Direction »
Give the data between the lines holding "You are a computer-use" and "coord(605,358)", inclusive, as a numbered list. Omit blank lines and pictures.

The data »
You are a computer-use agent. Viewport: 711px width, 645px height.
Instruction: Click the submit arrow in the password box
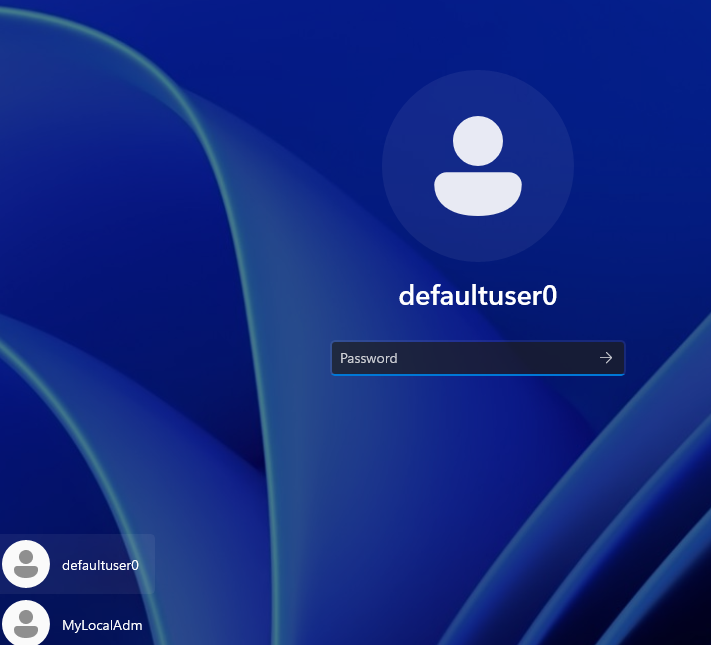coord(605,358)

* * *

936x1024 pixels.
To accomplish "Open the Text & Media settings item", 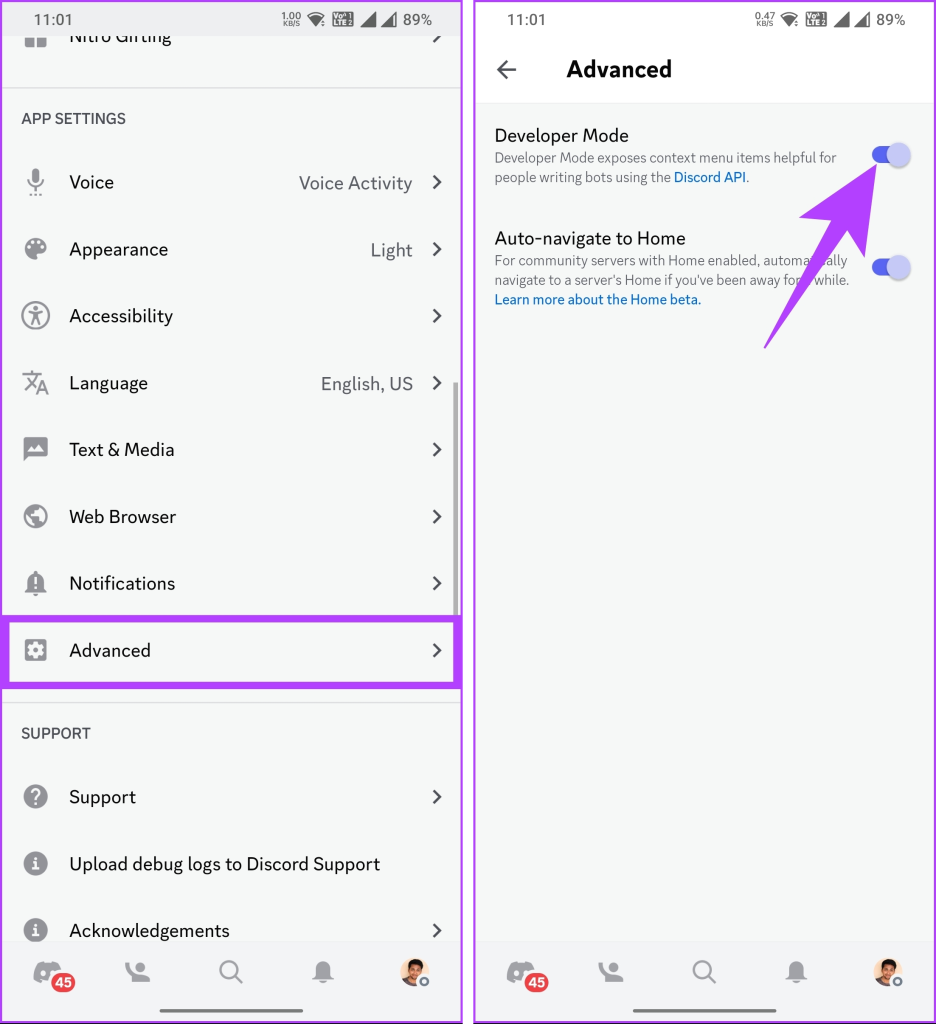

...

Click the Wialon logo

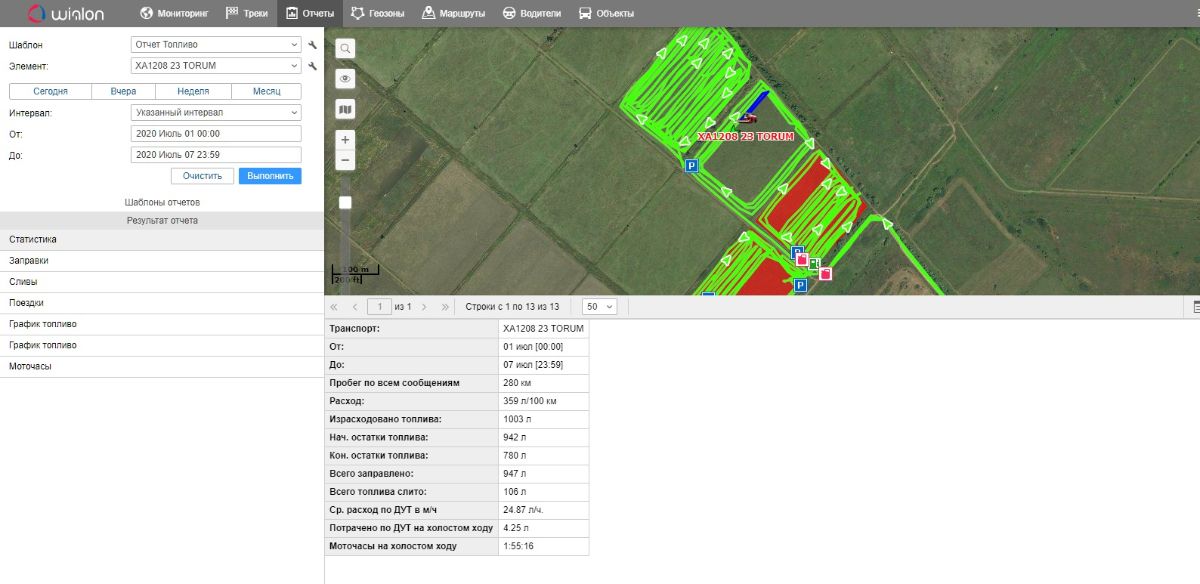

Reply »
1. You are a computer-use agent. Viewport: 711px width, 645px height.
2. Instruction: Click the submit arrow in the password box
3. coord(605,358)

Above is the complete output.